En quête de fonds à Paris pour financer son Plan national de développement, le président guinéen semble avoir reçu le soutien de la communauté internationale. Celle-ci devra cependant veiller à ce que l’environnement ne soit pas sacrifié sur l’autel de la croissance.
La visite aura été bien plus fructueuse que prévu. À l’issue de la table ronde qu’il a organisée à Paris les 16 et 17 novembre, Alpha Condé a récolté plus de 20 milliards de dollars d’engagements des partenaires économiques et financiers de son pays, alors qu’il tablait sur une levée de 4,5 milliards.
Le Plan national de développement économique et social (PNDES) 2016-2020 reçoit ainsi le soutien de la Banque mondiale (qui s’engage à le financer à hauteur de 1,6 milliard de dollars), la Banque islamique de développement (1,4 milliard), la Banque africaine de développement (725 millions), l’Union européenne (500 millions), la CEDEAO (223 millions) et de nombreux pays partenaires, dont la France, l’Arabie saoudite, le Koweït, le Japon, la Belgique, l’Italie et le Royaume-Uni. Les investisseurs privés ont quant à eux annoncé plus de 7 milliards de dollars.
Composé d’une cinquantaine de projets, le PNDES vise notamment à atteindre une croissance plus élevée et inclusive grâce à la préservation de la stabilité macroéconomique et de la viabilité de la dette publique. Afin de booster la croissance guinéenne à l’horizon 2020, le plan vise à développer les infrastructures (routes, chemin de fer Conakry-Bamako-Bobo Dioulasso), à doper la production électrique et surtout à amorcer la transformation structurelle de l’économie tout en mettant le pays sur la trajectoire du développement durable.
L’environnement menacé
L’économie guinéenne est particulièrement dépendante du secteur minier, qui a contribué a plus de 98 % aux revenus d’exportation du pays en 2016 (contre 84,12 % en 2015).
« Ces nouvelles données de la Banque centrale guinéenne montrent la quasi-dépendance de l’économie guinéenne à l’égard de son secteur minier, et sa vulnérabilité face aux variations des prix des produits miniers », analyse l’agence Ecofin. « Alors que le secteur sort à peine d’une crise mondiale (chute des prix des matières premières), la Guinée devra espérer que les prix des produits miniers ne replongent pas, pour ne pas vivre la même situation que le Nigeria avec le pétrole », ajoute-t-elle.
Économiquement risquée, l’exploitation de la bauxite représente également un défi écologique pour le pays. L’incurie de l’État dans ce domaine mènerait la Guinée à vivre la même situation que le Vietnam, l’Indonésie ou la Malaisie, pays en partie dévastés par l’exploitation déréglementée et dangereuse du minerai. Les mines de bauxite sont en effet à ciel ouvert et le traitement du minerai produit des « boues rouges » très toxiques et en très grandes quantités.
Au Vietnam, en Malaisie, la pollution est devenue excessive, la prévalence de maladies graves a explosé et la déforestation s’est considérablement accélérée.

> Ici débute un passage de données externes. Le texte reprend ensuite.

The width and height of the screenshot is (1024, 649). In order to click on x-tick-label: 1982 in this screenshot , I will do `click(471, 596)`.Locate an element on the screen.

Les puissants groupes chinois Chinalco et China Hongqiao Group, désormais établis en Guinée, étaient alors pointés du doigt pour leurs méthodes d’exploitation désastreuses.

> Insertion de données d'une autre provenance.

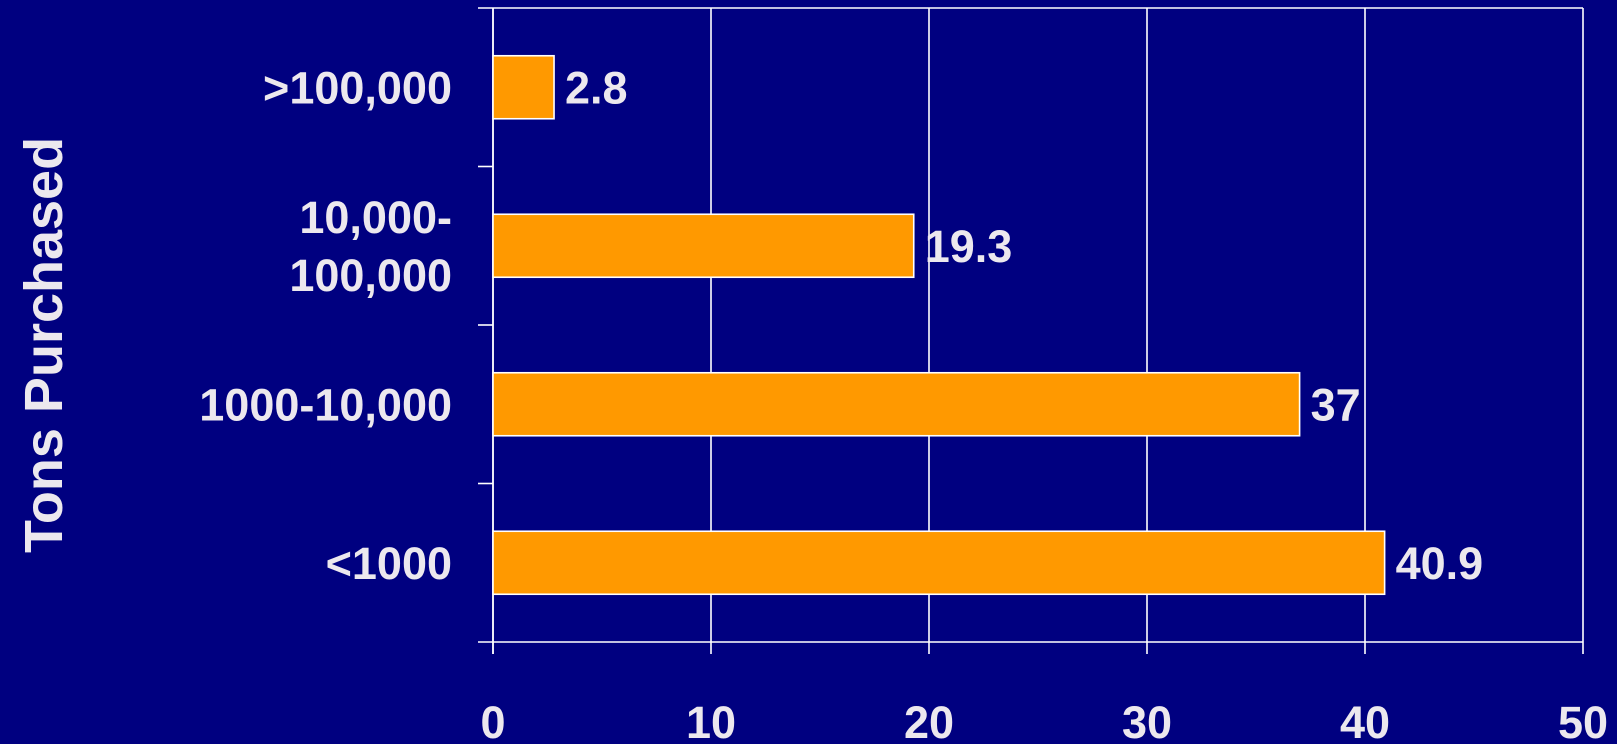 This screenshot has height=744, width=1617. What do you see at coordinates (326, 404) in the screenshot?
I see `y-tick-label: 1000-10,000` at bounding box center [326, 404].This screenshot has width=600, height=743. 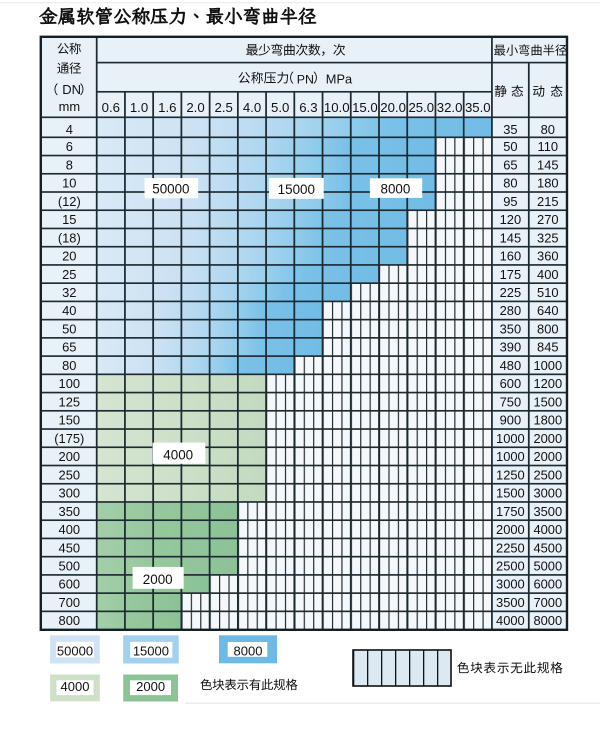 I want to click on svg-text: 200, so click(x=70, y=456).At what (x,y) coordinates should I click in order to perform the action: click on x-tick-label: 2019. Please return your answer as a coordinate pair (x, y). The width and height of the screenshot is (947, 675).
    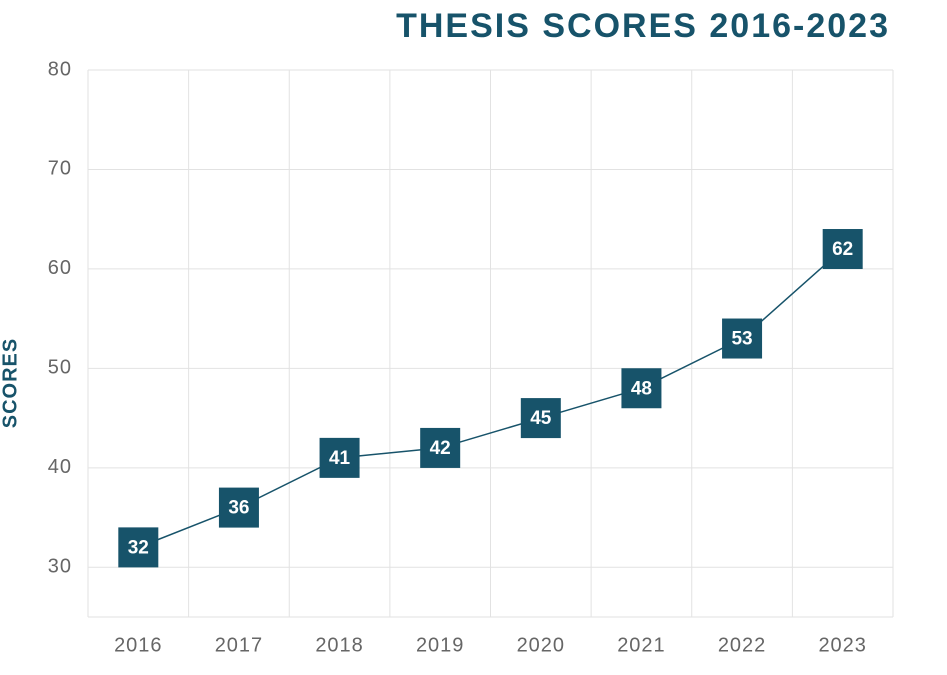
    Looking at the image, I should click on (440, 645).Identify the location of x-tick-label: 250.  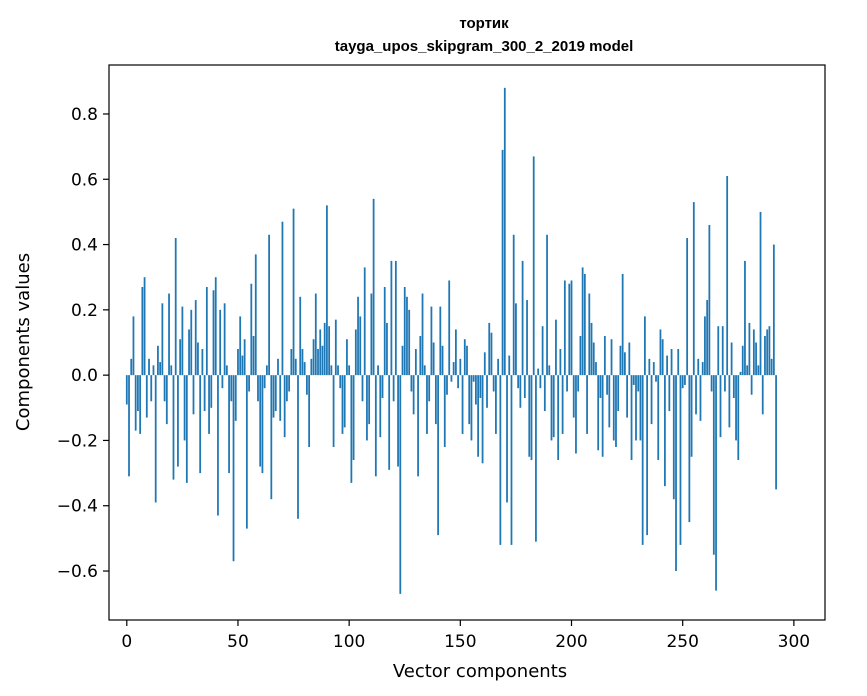
(682, 642).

Accompagner et vérifier les efforts
Pour éviter de reproduire les erreurs des pays d’Asie du Sud-Est, la Zambie a mis en place en juillet un nouveau programme de rénovation des installations minières et de protection de la nature. Un projet qui souhaite s’attaquer également aux problèmes sociaux engendrés par ces industries. De son côté, la Guinée n’a pas pris de réelles mesures coercitives pour surveiller ces entreprises. Conakry s’est contenté de mettre en place une politique de défiscalisation des investissements afin d’attirer davantage d’investisseurs et multiplier les chances de découvrir de nouveaux gisements.

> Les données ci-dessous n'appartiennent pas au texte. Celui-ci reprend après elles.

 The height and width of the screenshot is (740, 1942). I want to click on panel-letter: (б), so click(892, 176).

Le pays possède quelque 25 milliards de tonnes de bauxite, soit la moitié des réserves mondiales. Sans parler de ses réserves de fer, diamants, or et uranium. Mais il est aussi l’une des 10 nations les plus touchées par la déforestation.
Les efforts de l’État guinéen pour protéger le pays des ravages de l’exploitation minière devront être gigantesques. Et la communauté internationale, qui a généreusement accepté de les soutenir, devra jouer un rôle central en matière d’accompagnement et vérification.